-- Start THE RECORDS --

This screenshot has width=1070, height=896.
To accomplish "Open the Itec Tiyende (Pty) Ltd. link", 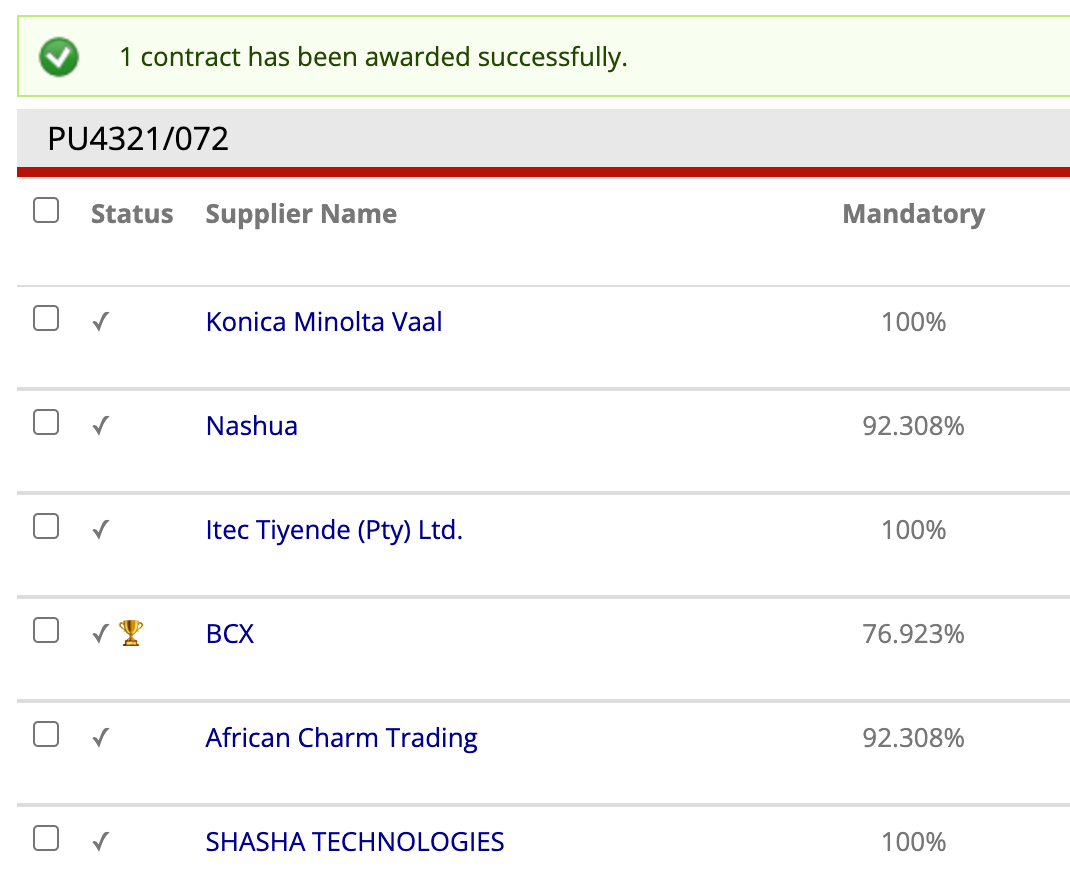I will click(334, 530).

-- End THE RECORDS --
-- Start THE RECORDS --

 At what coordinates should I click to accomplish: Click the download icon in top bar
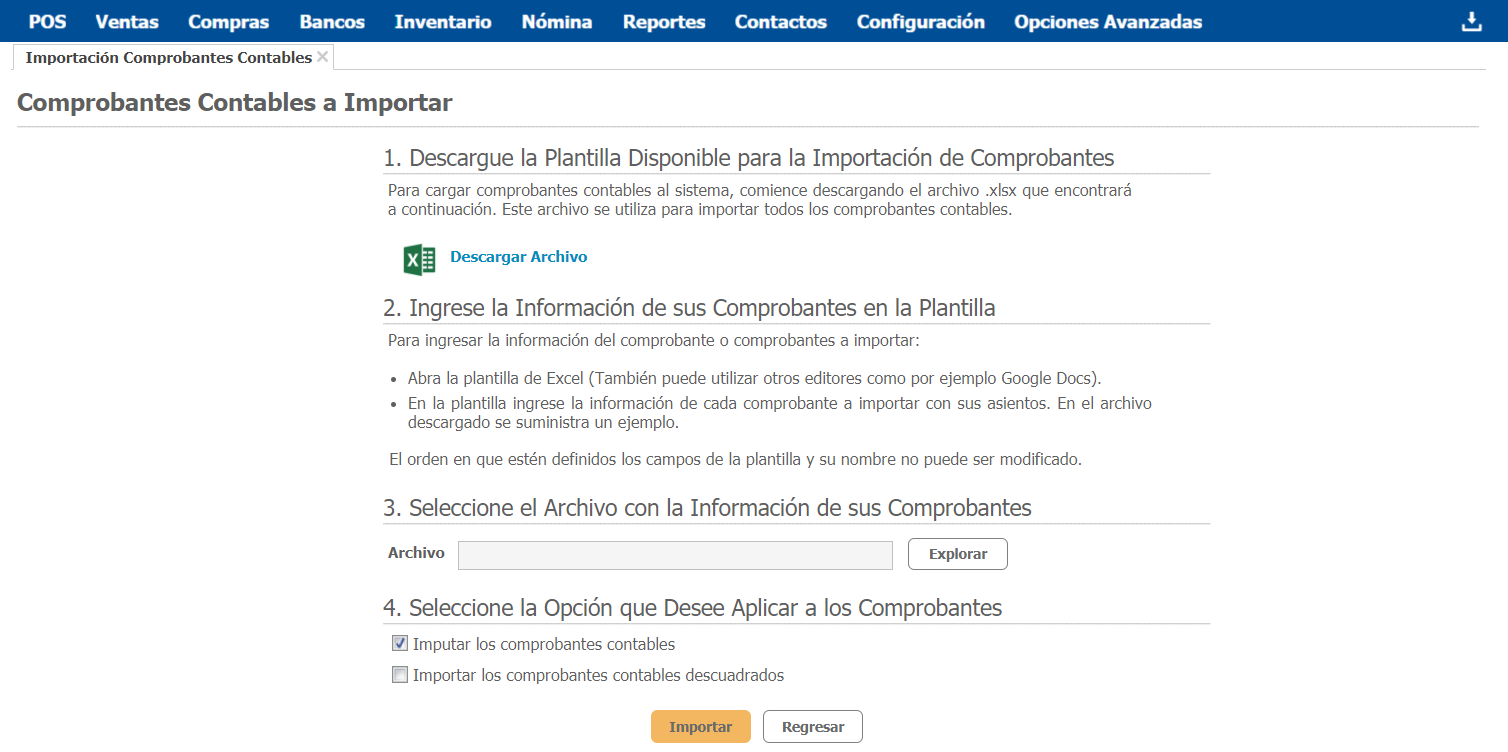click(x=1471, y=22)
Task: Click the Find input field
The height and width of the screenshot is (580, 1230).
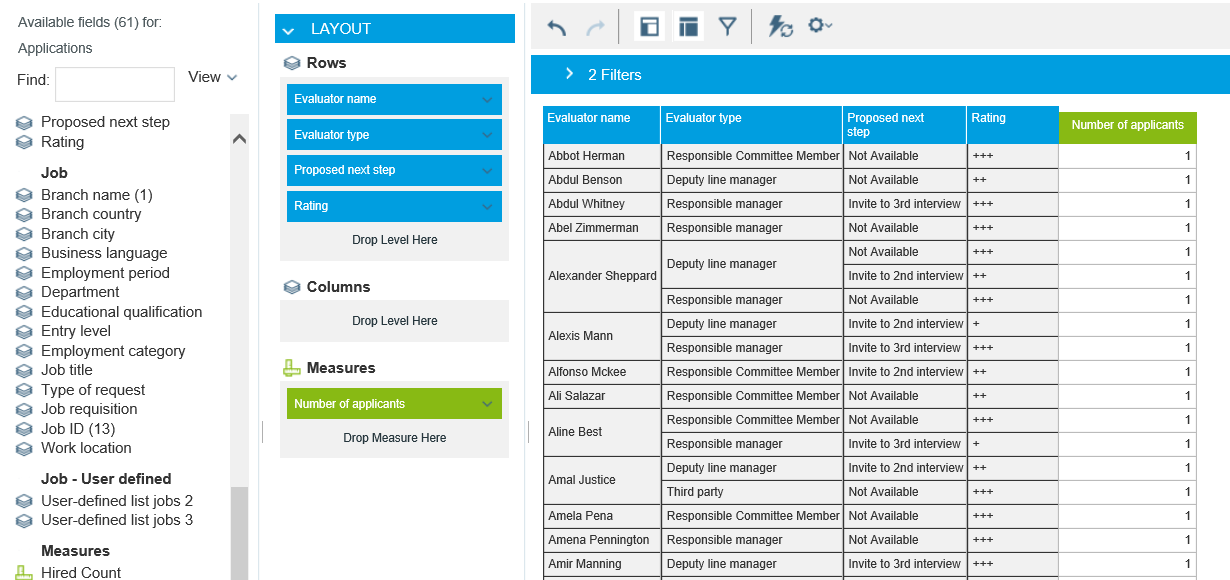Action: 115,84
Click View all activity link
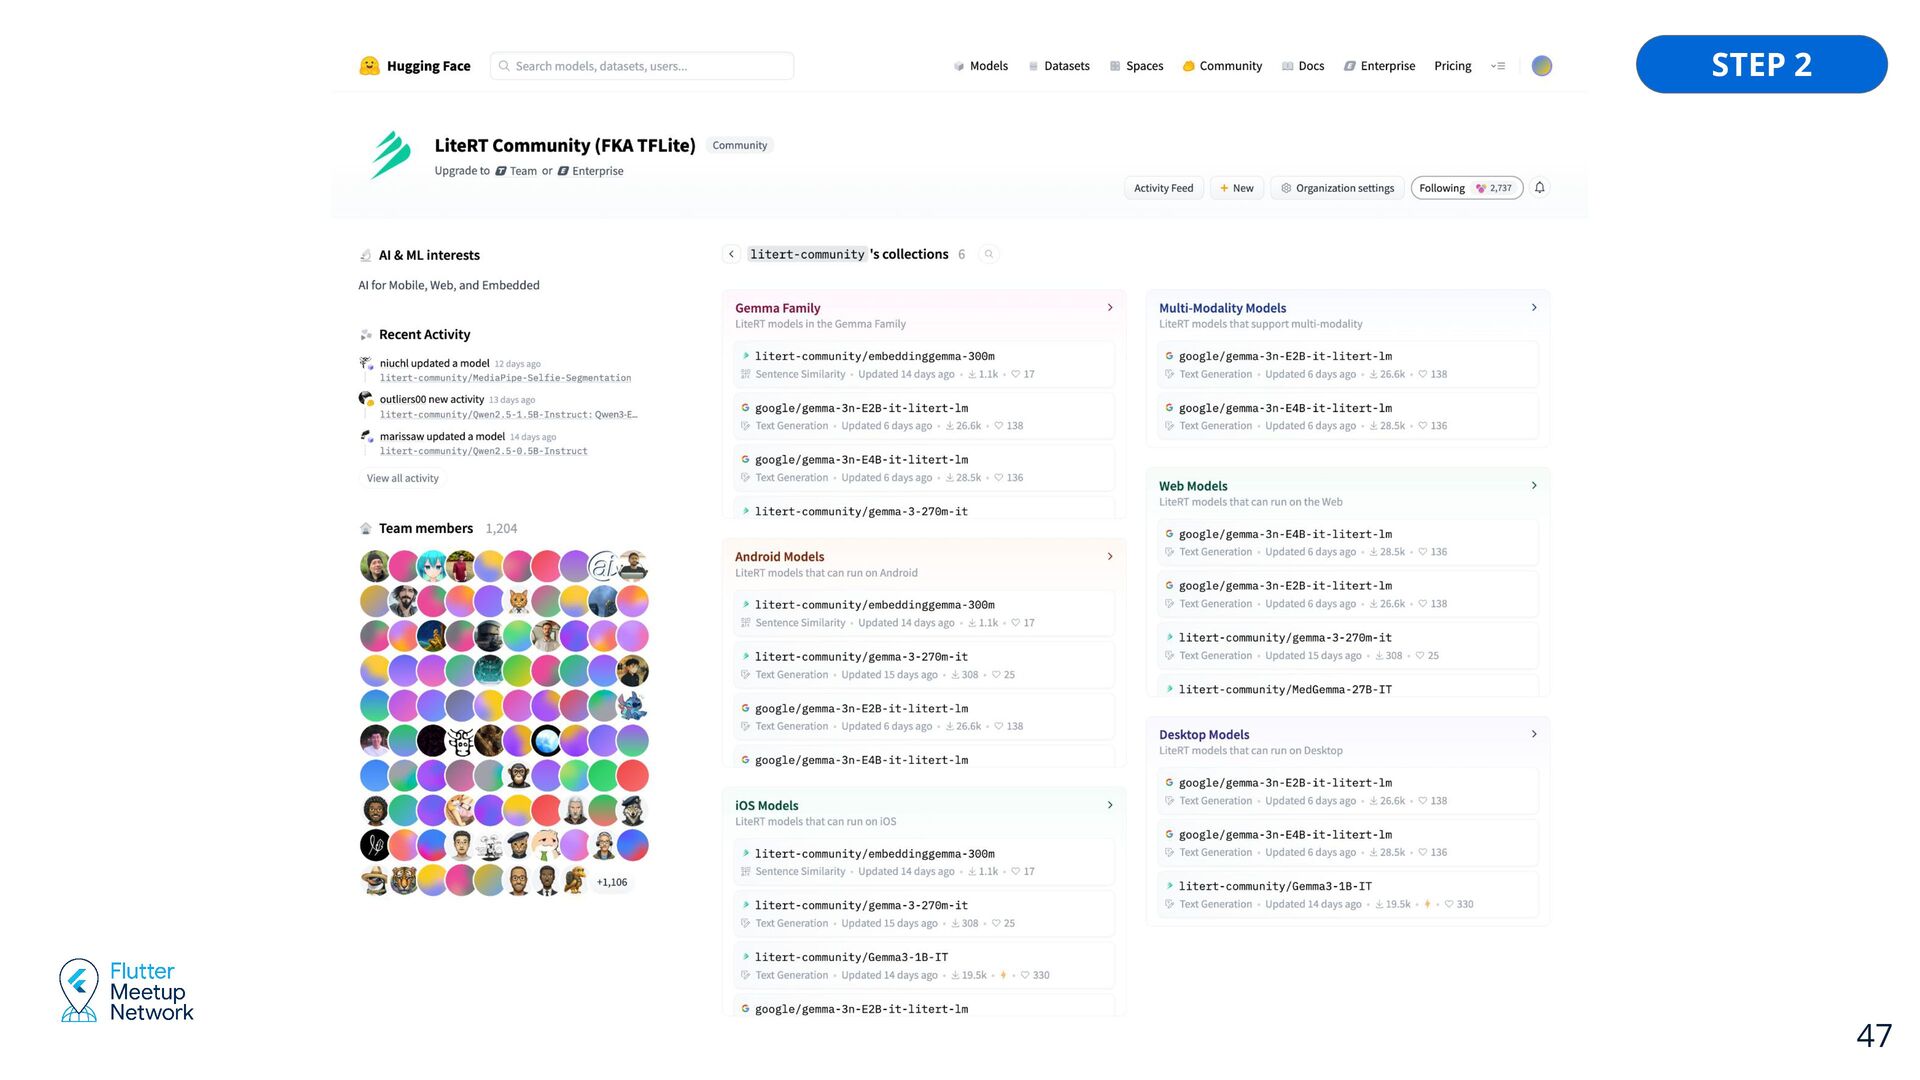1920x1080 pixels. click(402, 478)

-- End THE RECORDS --
-- Start THE RECORDS --

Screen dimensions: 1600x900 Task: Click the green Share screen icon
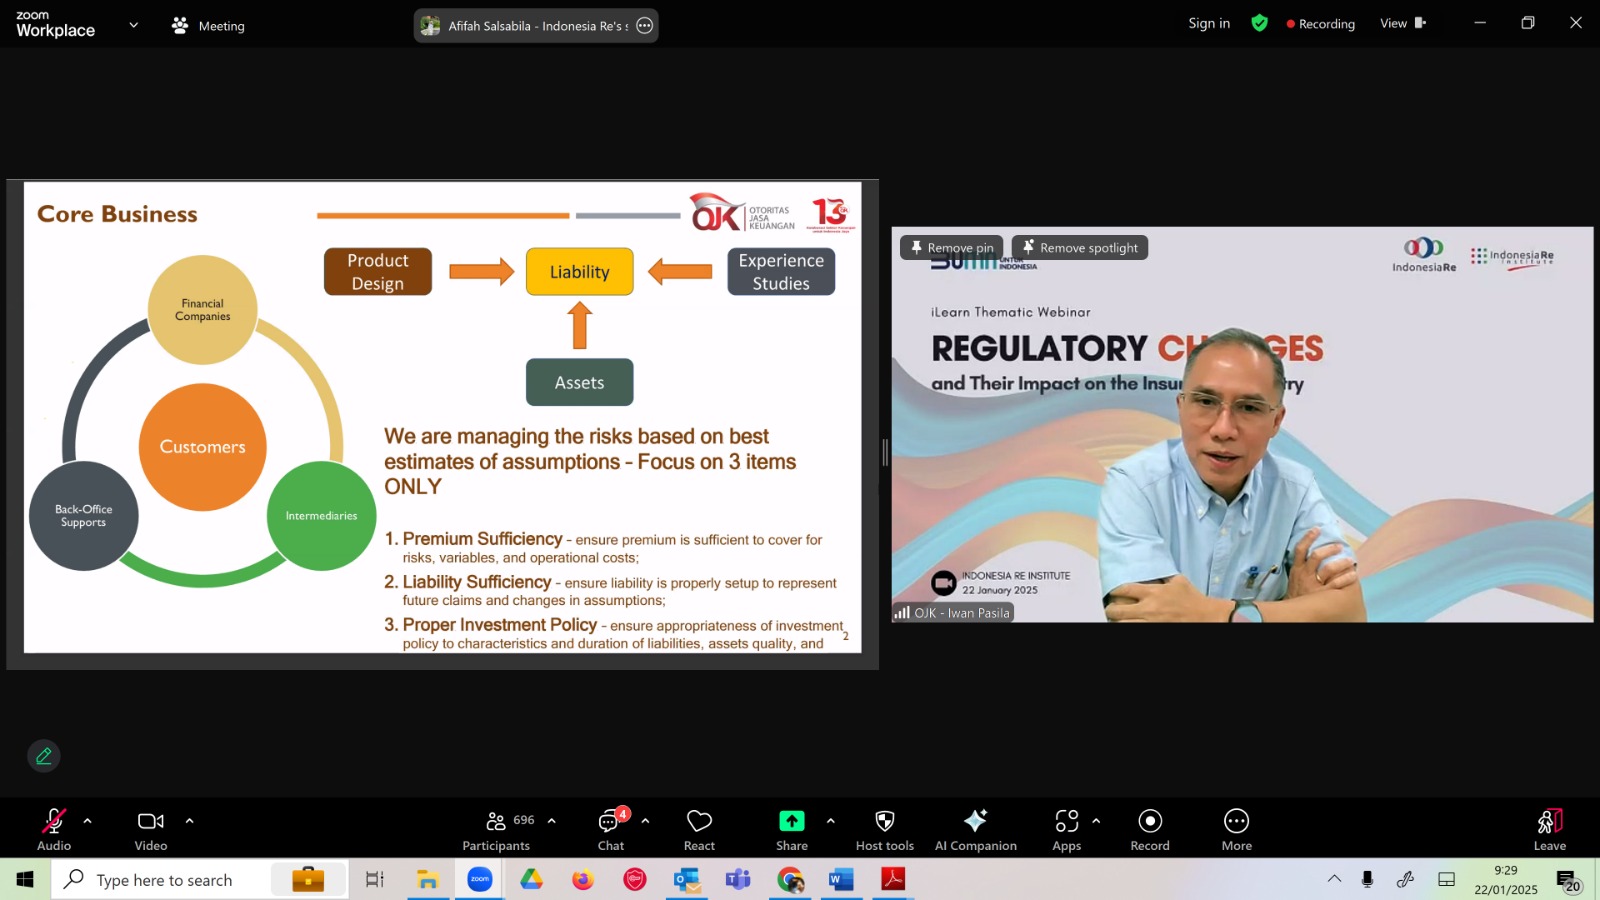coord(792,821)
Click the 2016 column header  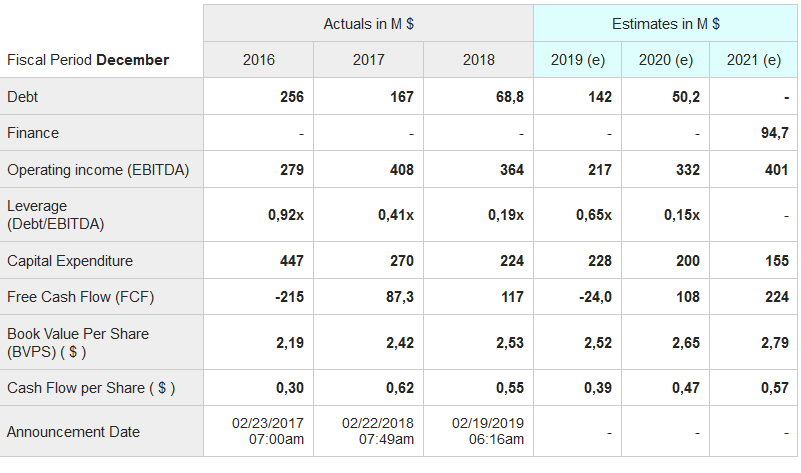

-- End THE RECORDS --

## WHAT YOU NEED TO DO
Can you duplicate the entries starting at the line that contains "Task: Click the Find input field" and ending at the line that contains "1920x1080 pixels. click(402, 478)", both included, and leave out the pictures?

## COMPLETE ANSWER
Task: Click the Find input field
The height and width of the screenshot is (580, 1230).
Action: 115,84
Click View all activity link
1920x1080 pixels. click(402, 478)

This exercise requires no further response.